Tuesday, October 14, 2014

Two books for Godly Play...


Jerome Berryman, with his late wife Thea, is the founder and director of a program for young children called Godly Play, and he has written two new stories for the program. The stories are: The Great Family, which tells the story of Abram and Sarai, their travels, and God's promises to them; and The Good Shepherd, about a shepherd and how he loves and cares for his sheep. Of course, it is Jesus, but the children have to guess that. Both books are published by Morehouse Education Resources, a division of Church Publishing Inc. The illustrator is Lois Mitchell, an artist as well as a Godly Play teacher. Though appropriate for small fingers, the books are large, 8 1/2" x 11" and very colorful. For more information visit GodlyPlayFoundation.org.

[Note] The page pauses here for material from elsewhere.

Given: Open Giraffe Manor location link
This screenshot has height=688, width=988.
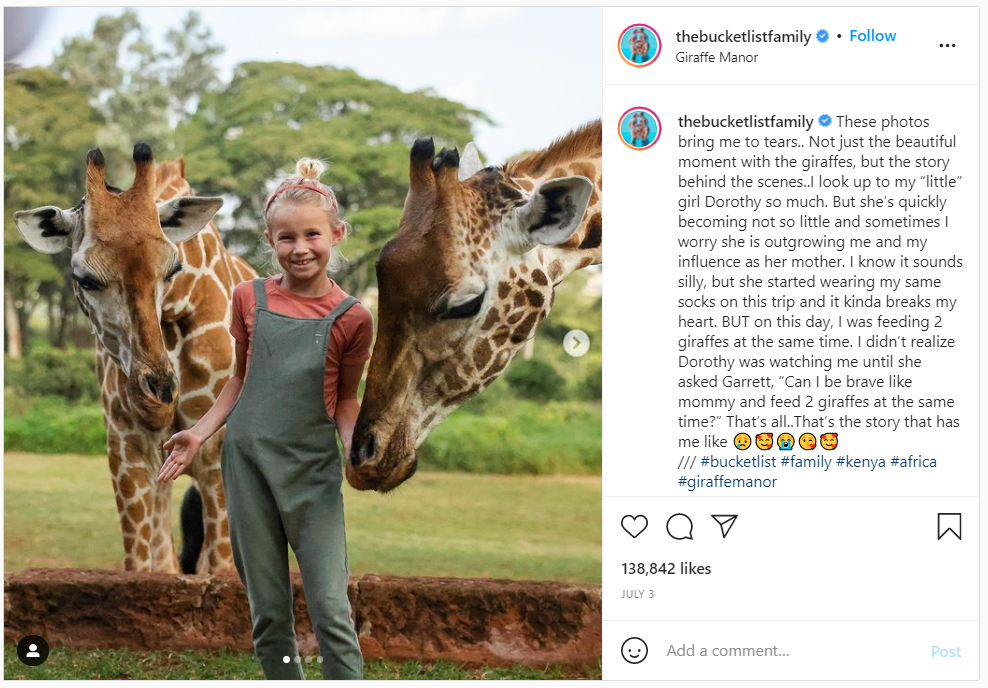Looking at the screenshot, I should (716, 58).
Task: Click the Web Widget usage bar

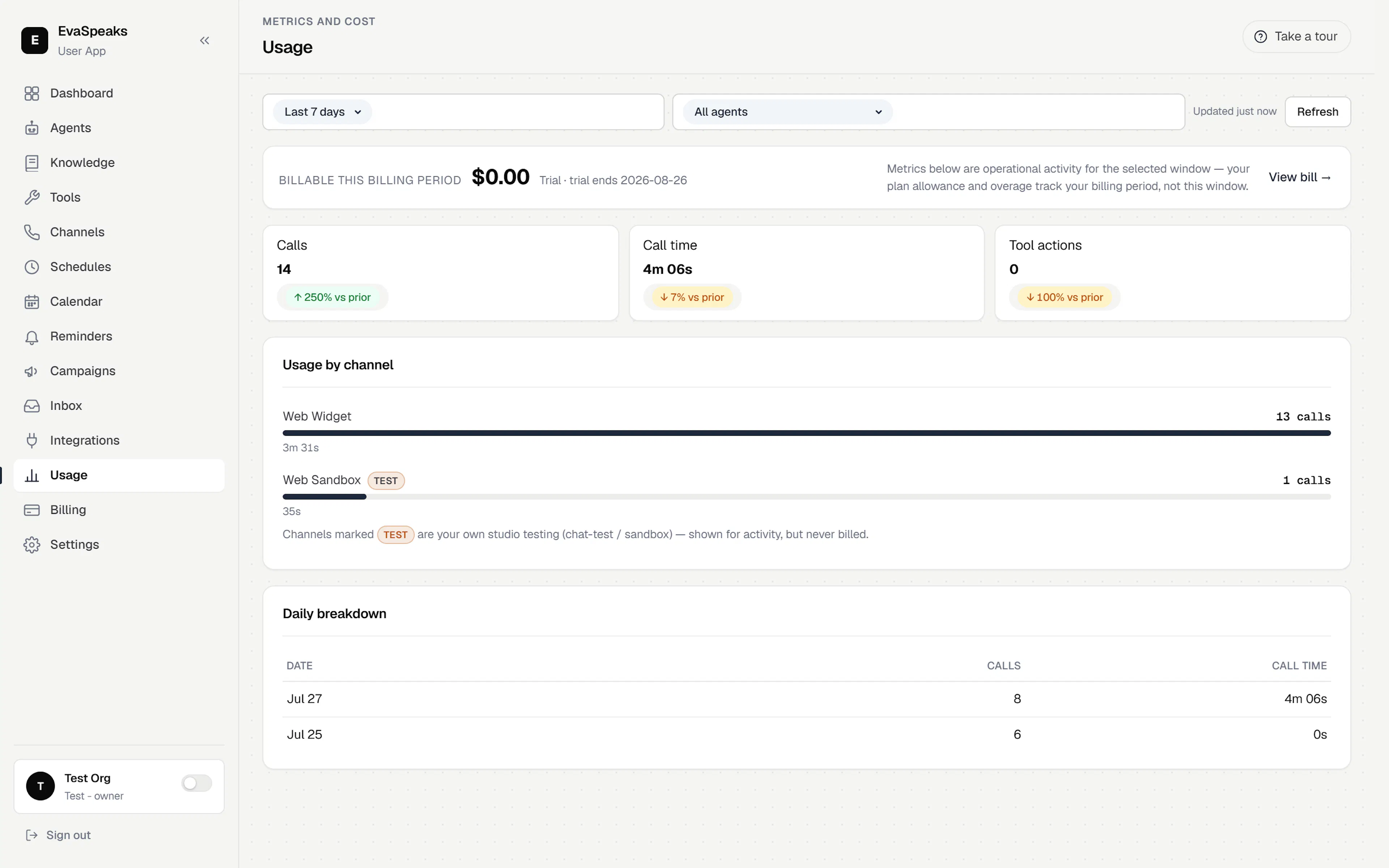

Last January, on this blog, I reviewed Berryman's book on the Godly Play program, called The Spiritual Guidance of Children. In it, he gives some of the history of early Sunday school programs as well as the work of Maria Montessori in Rome in 1907, and others who believed that children are "inherently spiritual." Teachers under Montessori's guidance were trained in how to guide children in their spirituality.

The Berrymans joined in the challenges of helping children to know God as they planned their Godly Play program. Berryman says there are similarities and differences in other programs and most are built on Montessori's earlier work in the Roman Catholic network. Godly Play was first marketed to the Episcopal Church but is now "in the mainstream of Christian education around the world." Berryman reminds us that none of these programs are finished, and they all "continue to try to find better ways to help children help themselves to know God."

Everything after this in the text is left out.